Our findings are a demonstration of the need for restraints in using NDVI as a general proxy for food conditions of insectivorous migrants. By showing that the relationship between arthropod abundance and vegetation greenness depends on the specific taxa and sampling methods we challenge the validity of the common use of NDVI as a proxy for food availability, especially within studies that have no insight into the diet and foraging behaviour of species during the non-breeding season (e.g. Schaub et al. 2011, Kristensen et al. 2013, Thorup et al. 2017, Knight et al. 2019). We acknowledge that the small-scale dynamics in our study might differ from the dynamics that occur on the large scales that are considered in most tracking studies, however the applicability of large-scale simplified measurements will equally depend on the specific (small-scale) ecology of species. In addition, the applicability of large-scale NDVI as a resource proxy might be further hampered since such measurements discount small-scale heterogeneity in vegetation conditions, which we show plays a key role in the availability of resources during various parts of the season. In conclusion, we consider insight into the food sources of species and their relationship with vegetation conditions is a precondition for using remote sensing-derived proxies of food availability in studies on insectivorous songbirds. For most migratory species this will require investment in ecological fieldwork in situ.

Potential resources

Next to changes in the abundance of food resources, the observed changes in habitat use might also be influenced by an increase in food requirements over time. Our study period coincides with the period that flycatchers replace their tertials and a proportion of the body feathers, which on average starts around halfway through February and continues until the end of March (Salewski et al. 2004). During this period individuals experience rising energetic costs due to feather growth (Lindström et al. 1993). Furthermore, the end of our study period overlaps with pre-migratory fuelling, starting around 5 March within our population (Ouwehand et al. 2023).

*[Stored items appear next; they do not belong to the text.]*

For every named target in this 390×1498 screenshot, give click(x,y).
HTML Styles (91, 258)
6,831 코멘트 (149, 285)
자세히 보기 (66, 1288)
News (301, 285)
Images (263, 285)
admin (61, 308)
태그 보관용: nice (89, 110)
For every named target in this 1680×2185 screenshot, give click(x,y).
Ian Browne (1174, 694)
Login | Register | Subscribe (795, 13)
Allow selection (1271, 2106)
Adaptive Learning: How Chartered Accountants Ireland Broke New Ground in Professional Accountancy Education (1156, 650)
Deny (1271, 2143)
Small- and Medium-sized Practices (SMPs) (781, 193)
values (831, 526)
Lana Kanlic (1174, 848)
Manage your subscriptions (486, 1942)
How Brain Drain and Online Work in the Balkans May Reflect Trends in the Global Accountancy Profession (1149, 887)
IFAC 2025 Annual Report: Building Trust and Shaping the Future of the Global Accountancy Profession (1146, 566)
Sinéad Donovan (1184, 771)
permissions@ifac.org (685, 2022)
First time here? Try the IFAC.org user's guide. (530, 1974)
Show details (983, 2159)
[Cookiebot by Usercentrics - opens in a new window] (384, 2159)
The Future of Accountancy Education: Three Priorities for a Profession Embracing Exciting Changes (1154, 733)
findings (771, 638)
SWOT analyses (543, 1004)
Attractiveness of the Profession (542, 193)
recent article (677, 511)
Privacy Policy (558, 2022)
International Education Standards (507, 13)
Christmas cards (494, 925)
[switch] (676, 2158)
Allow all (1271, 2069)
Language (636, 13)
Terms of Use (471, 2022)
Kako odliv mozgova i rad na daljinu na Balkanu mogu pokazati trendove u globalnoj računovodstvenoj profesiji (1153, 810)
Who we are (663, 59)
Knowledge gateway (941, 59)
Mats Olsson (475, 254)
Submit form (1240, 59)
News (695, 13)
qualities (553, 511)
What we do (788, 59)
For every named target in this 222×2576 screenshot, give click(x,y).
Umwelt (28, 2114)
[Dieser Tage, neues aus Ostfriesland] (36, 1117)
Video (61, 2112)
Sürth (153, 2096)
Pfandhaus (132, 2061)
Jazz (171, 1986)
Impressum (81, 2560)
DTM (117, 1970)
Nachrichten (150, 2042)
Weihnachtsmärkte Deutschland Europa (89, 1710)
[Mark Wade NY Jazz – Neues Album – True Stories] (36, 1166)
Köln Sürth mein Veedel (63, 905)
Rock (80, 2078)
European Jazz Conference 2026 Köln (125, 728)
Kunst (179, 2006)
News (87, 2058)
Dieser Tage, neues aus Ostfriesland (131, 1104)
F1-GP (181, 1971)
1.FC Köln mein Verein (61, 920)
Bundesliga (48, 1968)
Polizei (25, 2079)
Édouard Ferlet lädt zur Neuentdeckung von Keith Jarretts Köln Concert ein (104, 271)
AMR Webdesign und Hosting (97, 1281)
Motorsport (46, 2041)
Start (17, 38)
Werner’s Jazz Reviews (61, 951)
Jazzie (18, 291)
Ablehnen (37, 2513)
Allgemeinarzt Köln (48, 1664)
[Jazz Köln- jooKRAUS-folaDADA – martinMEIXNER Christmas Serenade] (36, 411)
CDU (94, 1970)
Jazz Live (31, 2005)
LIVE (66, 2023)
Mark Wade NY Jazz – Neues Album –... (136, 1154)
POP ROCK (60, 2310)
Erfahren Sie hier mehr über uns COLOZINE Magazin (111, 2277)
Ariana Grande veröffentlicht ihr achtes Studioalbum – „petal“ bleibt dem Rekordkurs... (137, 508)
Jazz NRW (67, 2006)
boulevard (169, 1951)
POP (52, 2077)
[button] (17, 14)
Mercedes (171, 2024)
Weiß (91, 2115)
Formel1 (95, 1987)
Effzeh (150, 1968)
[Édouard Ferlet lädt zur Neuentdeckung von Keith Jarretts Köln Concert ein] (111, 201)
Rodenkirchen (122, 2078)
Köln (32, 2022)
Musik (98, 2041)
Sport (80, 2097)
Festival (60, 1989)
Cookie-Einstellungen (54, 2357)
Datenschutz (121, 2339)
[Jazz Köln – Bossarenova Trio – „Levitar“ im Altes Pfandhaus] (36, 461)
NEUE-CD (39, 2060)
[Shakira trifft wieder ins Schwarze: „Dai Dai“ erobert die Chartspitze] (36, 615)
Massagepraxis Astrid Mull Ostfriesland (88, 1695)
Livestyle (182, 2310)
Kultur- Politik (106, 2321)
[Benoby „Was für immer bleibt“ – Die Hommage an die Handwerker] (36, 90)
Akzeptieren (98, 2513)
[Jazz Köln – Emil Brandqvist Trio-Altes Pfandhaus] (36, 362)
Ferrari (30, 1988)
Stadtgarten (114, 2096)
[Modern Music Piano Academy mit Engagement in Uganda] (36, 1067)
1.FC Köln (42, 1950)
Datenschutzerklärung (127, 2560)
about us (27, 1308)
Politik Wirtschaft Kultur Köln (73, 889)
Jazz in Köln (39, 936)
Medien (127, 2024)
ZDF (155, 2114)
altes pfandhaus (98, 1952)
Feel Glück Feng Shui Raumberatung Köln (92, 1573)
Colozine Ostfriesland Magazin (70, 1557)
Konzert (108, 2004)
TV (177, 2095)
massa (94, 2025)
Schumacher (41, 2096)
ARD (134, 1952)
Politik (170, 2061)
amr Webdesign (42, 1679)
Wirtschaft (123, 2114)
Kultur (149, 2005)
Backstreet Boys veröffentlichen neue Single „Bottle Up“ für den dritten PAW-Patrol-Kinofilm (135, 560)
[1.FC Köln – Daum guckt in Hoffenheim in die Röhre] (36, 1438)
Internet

This period is characterized by hyperphagia and a steep increase in body weight (Ouwehand et al. 2023). Given the importance of successful fuelling for the timing of migration and survival and the role of plumage quality on sexual selection (Sirkiä & Laaksonen 2009), the fitness benefits of access to food resources will increase during these phases. As a result, individuals might favour access to food over other factors that might negatively affect (short-term) fitness, such as predation risk, during these stages. Such a shifting trade-off might already by itself (i.e. regardless of any change in food availability between habitats) initiate a change in habitat use over time, for example if predation risk is higher on the savannah. Although we lack insight into the role of predation, our observations suggest that movements towards the savannah coincide with increasing food sources, and are therefore unlikely to be solely driven by changes in risk-taking behaviour.

Photo 6.

Flycatcher with radio-transmitter (7 March 2020).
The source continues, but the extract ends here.